A la suite d'une longue procédure judiciaire, vous êtes aujourd'hui de retour à la tête de votre société.

J.D. La cour d'appel a constaté la fraude lors d'un arrêt rendu le 31 mars 2022, donc toutes les décisions qui ont conduit à notre révocation et au rachat forcé de nos actions ont été annulées. Comme si rien ne s'était passé, nous sommes redevenus les actionnaires et dirigeants de Solendro.

M.G. Nous sommes revenus au statu quo ante, dans la configuration de juillet 2020, avec les mêmes actionnaires et dirigeants.

Dans quel état avez-vous retrouvé Solendro ?

M.G. Dans une situation financière très compliquée. Cinq jours après l'arrêt rendu par la cour d'appel de Paris, trois chèques de la société d'un montant total de 240 000€ ont été encaissés. Trois jours plus tard, une déclaration de cessation de paiement, annulée ensuite, a été déposée pour le compte de Solendro par l'avocat de Breega. Nous avons réussi à renflouer l'entreprise par une opération de déstockage et en coupant les coûts puisque nous avons aussi découvert des collaborations avec des prestataires suspicieuses. La société avait toujours été en croissance depuis sa création et en 2021, le seul exercice où nous ne sommes pas là, le chiffre d'affaires de l'entreprise a chuté de 40%, avec des pertes telles qu'une procédure d'alerte a été ouverte par le commissaire aux comptes de l'entreprise.

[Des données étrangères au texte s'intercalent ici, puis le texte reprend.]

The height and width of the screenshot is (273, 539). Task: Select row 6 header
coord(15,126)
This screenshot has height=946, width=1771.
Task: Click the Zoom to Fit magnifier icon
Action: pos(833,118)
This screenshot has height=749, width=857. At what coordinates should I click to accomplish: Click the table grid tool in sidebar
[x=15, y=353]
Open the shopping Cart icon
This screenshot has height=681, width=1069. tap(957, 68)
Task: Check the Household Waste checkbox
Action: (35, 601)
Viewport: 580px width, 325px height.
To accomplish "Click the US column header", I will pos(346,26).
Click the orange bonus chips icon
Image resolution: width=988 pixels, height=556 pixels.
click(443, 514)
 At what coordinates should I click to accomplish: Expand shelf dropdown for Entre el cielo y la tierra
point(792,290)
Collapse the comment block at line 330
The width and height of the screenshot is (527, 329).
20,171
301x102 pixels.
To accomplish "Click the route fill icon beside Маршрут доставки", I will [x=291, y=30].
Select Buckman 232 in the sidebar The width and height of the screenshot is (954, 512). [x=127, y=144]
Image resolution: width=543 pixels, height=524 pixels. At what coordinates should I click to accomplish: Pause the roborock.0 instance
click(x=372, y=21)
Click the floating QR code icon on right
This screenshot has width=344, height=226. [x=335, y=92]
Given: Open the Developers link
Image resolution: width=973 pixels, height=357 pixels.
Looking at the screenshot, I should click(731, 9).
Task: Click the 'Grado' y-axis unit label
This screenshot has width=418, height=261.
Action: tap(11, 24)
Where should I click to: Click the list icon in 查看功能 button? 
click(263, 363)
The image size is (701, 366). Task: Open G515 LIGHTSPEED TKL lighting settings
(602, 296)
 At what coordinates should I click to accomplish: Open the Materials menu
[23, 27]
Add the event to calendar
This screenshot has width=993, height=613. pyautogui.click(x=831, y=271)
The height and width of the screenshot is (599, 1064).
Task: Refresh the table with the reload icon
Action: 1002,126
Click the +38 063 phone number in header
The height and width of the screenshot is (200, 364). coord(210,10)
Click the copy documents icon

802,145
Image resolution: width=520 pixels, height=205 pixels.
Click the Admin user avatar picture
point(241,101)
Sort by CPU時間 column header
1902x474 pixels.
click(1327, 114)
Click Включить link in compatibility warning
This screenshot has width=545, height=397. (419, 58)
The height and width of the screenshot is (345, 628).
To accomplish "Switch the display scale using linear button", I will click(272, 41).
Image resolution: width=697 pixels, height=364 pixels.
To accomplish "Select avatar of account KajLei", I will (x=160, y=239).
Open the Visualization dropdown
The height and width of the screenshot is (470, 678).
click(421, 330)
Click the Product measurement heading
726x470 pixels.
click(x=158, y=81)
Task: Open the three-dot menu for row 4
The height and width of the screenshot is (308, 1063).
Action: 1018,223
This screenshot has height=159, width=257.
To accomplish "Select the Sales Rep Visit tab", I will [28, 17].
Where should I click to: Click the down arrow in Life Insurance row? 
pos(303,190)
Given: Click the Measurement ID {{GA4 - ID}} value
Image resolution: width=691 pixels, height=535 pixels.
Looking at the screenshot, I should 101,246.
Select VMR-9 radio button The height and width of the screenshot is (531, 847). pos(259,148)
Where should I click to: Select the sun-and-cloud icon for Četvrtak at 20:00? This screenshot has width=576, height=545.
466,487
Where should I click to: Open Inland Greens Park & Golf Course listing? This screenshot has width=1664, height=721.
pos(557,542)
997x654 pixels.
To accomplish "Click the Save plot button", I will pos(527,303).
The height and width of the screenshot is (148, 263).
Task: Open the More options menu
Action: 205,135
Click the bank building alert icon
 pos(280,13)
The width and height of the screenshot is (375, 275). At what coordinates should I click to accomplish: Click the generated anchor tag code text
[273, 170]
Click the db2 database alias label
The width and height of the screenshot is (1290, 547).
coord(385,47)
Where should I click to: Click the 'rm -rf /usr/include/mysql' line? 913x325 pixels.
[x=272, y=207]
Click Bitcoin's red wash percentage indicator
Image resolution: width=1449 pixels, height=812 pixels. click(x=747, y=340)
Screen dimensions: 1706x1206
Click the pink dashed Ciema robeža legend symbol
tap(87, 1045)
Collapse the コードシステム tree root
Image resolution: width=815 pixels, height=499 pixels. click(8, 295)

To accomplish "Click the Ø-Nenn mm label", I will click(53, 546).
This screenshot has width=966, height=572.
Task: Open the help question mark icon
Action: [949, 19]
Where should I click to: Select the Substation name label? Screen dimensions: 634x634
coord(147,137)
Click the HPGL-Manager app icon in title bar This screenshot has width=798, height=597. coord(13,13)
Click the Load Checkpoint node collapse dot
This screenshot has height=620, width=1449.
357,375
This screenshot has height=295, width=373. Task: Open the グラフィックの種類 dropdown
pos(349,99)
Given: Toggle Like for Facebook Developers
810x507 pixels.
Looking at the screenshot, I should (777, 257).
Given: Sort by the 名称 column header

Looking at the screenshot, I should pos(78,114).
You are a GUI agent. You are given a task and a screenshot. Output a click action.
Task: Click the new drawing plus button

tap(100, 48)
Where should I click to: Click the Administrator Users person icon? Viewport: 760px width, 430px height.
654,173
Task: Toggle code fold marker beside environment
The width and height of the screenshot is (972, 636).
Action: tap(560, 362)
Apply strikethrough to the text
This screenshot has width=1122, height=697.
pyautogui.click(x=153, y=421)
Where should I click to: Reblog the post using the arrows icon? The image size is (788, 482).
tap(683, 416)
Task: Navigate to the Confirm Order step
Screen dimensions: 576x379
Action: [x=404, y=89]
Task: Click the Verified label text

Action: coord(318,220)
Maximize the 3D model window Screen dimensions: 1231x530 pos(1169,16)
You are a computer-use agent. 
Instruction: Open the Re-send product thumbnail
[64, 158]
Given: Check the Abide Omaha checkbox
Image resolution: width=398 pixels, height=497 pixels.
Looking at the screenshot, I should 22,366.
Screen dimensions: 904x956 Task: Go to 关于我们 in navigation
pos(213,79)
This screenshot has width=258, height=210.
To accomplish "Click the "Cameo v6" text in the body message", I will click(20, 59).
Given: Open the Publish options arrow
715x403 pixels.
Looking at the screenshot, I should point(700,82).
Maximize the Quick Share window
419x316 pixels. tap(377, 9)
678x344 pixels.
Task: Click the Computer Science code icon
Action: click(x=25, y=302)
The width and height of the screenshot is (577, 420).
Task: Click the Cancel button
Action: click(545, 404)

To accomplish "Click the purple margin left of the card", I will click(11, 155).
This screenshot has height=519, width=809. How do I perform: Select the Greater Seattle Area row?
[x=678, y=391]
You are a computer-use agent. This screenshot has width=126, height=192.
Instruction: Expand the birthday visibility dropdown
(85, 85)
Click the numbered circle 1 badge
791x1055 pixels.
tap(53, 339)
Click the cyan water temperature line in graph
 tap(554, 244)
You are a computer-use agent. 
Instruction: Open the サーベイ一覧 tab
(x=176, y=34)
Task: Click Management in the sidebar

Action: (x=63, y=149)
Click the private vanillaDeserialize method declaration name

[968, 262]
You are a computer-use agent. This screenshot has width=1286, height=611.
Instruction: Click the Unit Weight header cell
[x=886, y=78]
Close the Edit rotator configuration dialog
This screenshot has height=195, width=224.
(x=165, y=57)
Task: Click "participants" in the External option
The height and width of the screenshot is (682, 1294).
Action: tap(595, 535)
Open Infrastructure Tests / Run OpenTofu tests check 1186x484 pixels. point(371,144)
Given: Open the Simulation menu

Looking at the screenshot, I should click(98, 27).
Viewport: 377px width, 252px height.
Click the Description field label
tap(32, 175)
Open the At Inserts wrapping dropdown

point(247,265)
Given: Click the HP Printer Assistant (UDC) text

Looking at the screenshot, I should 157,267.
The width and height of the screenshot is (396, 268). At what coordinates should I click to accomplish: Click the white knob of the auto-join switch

C'est ce que nous avons retrouvé le 31 mars.

J.D. Nous avons donc déposé une plainte pénale pour "escroquerie en bande organisée, recel, faux et usage de faux, et abus de biens sociaux". Nous attendons le déroulé de cette procédure.

Combien de personnes sont actuellement salariées de Solendro ?

J.D. Aujourd'hui, il y a quatre salariés en CDI, dont nous. Nous étions une petite dizaine quand on était encore en poste en 2020. Tous les salariés que nous avions recrutés ont démissionné après notre révocation et le coup de force de Breega et Internet Attitude.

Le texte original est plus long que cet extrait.